Thank you for taking a look @eli.friedman. I've kept int_aarch64_sve_ld1_gather and int_aarch64_sve_ld1_gather_imm separate to better reflect the difference in the semantics of the corresponding instructions. I think that merging the two would obfuscate that separation a bit (though reduce code, which is usually a good thing). Keeping it as is would be my preference, but I might be missing the bigger picture?
better reflect the difference in the semantics of the corresponding instructions
You could make the argument that the base in int_aarch64_sve_ld1_gather is a pointer, and we should semantically require that all the loaded values should point into the same memory allocation. That would be a significant semantic difference. (The ACLE distinguishes between "scalar base, vector offset in bytes" and "vector base, scalar offset in bytes".) If that's the distinction we want to make, though, we shouldn't add ImmArg to int_aarch64_sve_ld1_gather_imm; instead, we should rename it to int_aarch64_sve_ld1_gather_scalaroffset, and add patterns for a non-immediate scalar offset.
- Reverted changes from the previous patch
- Renamed int_aarch64_sve_ld1_gather_imm to int_aarch64_sve_ld1_gather_scalar_offset
- Renamed sve-intrinsics-gather-loads-vector-base.ll as sve-intrinsics-gather-loads-vector-base-imm-offset.ll
- Added DAG combine rule for GLD1_IMM for scenarios where the offset is a non-immediate scalar
- Added sve-intrinsics-gather-loads-vector-base-scalar-offset.ll test file
@efriedma Thank you for the suggestions - now I see that I was missing a case here.

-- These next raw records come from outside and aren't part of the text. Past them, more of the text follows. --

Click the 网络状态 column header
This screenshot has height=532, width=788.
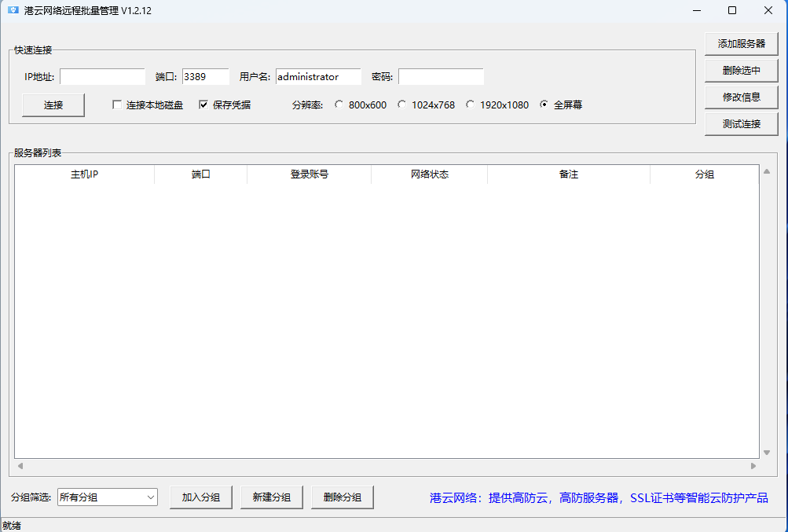pyautogui.click(x=429, y=174)
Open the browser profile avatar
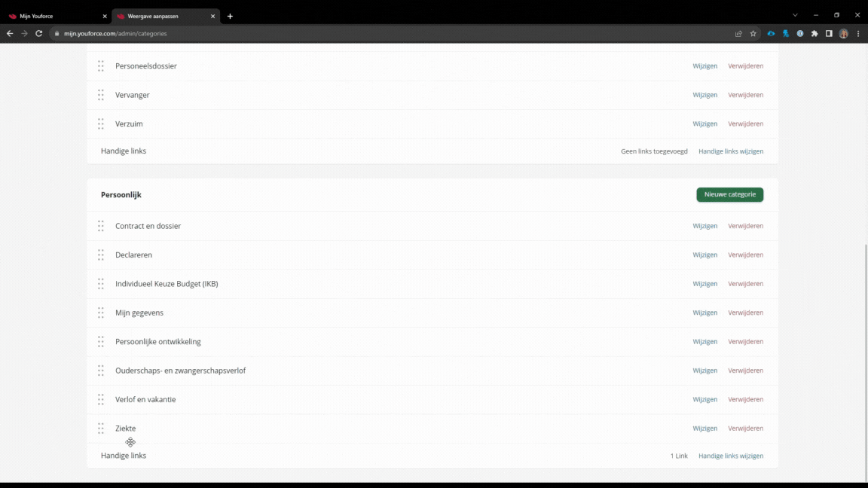 (x=843, y=33)
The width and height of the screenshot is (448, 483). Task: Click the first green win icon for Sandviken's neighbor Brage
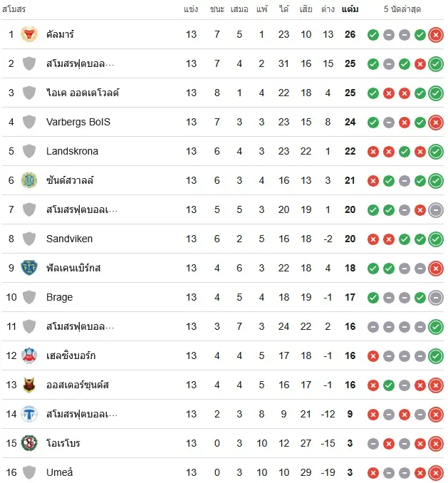click(373, 298)
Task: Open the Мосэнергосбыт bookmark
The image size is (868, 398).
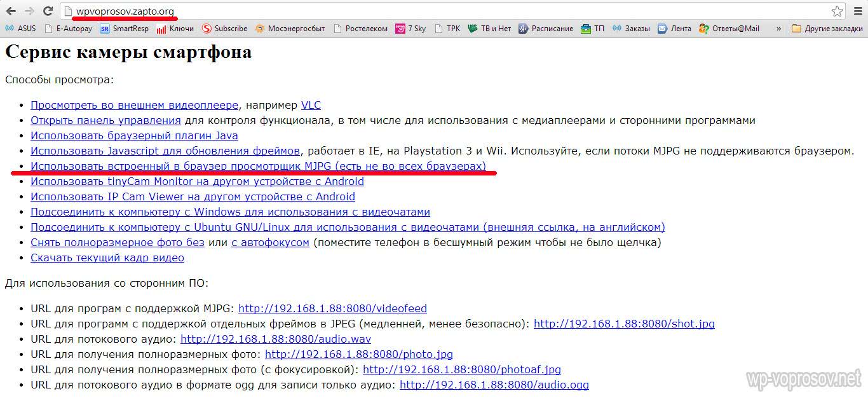Action: 290,29
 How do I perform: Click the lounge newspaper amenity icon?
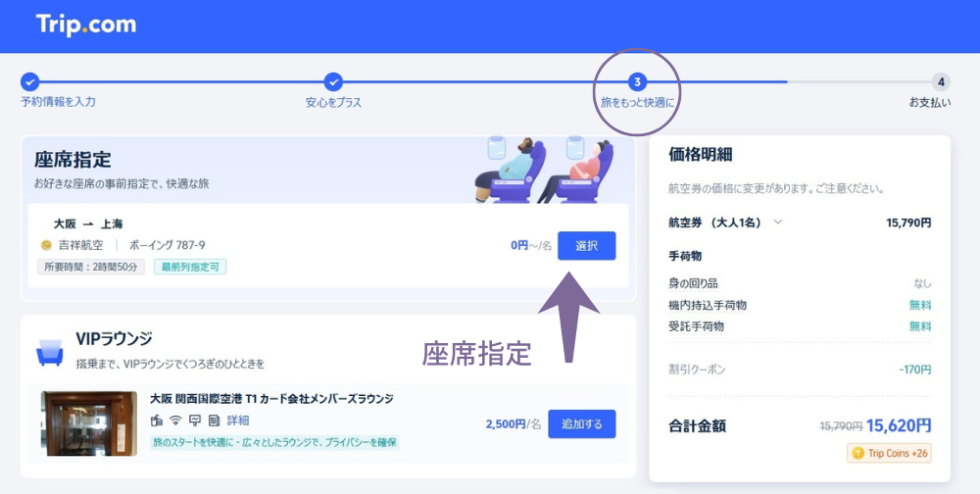213,420
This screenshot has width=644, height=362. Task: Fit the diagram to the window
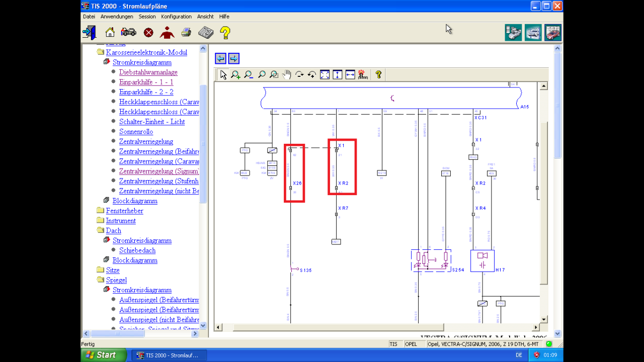[325, 74]
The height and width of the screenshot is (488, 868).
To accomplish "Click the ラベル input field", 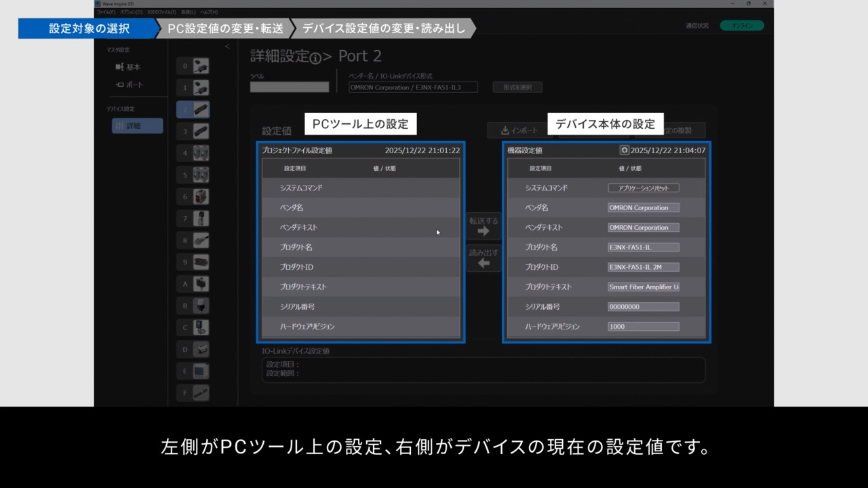I will pos(289,87).
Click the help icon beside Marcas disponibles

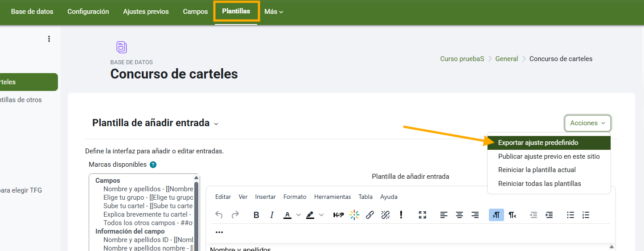(x=153, y=165)
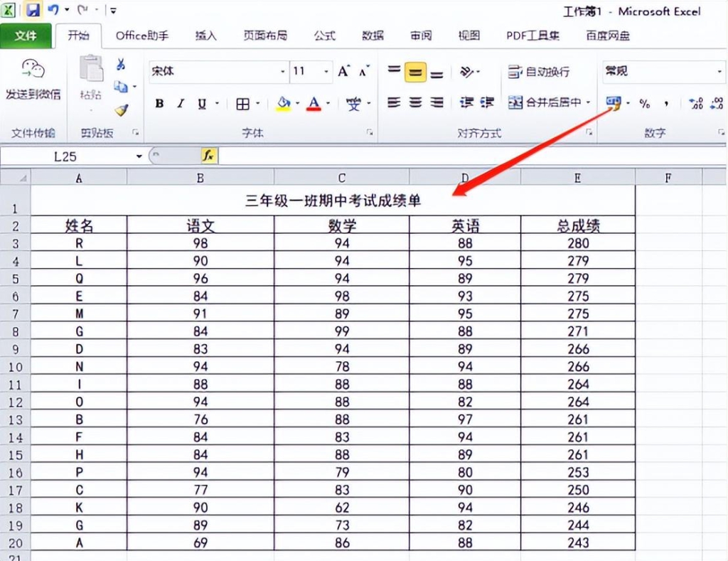Toggle Italic formatting

pyautogui.click(x=181, y=104)
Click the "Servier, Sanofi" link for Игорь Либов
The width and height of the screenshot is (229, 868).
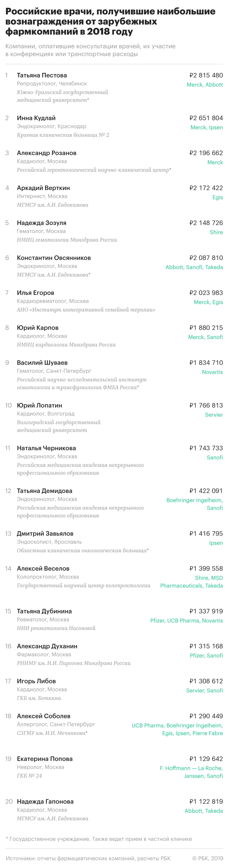(204, 690)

- Handled casses when the immediate offset is out of range (add relevant tests too)
- Tweaked comments to better reflect the distinction that the ACLE makes ("scalar base, vector offsets" vs "vector base, scalar offset")
- Updated commit msg
This code should not interpret the offset as a byte offset and then scale the offset limit, but rather scale the offset with the element size before swapping Base and Offset.
Perhaps we should rename the intrinsic to llvm.aarch64.sve.ld1.gather.scalar.index to clarify the distinction between it being a scaled and unscaled offset (this also gives it the same name as in the ACLE and the architecture spec).
this needs to be a mov w8, #128 (scaled by the element size, 4) instead.
Sorry, I pasted this with the wrong example. My comment related to llvm.aarch64.sve.ld1.gather.scalar.offset.nxv4i32.nxv4i32.
Fix the scaling of the offset
When switching from GLD1_IMM to GLD1 or GLD1_UXTW, the original index needs to be scaled by the size of the underlying data to be loaded. Also, the index needs to be in the range [0, 31]. This patch addresses that.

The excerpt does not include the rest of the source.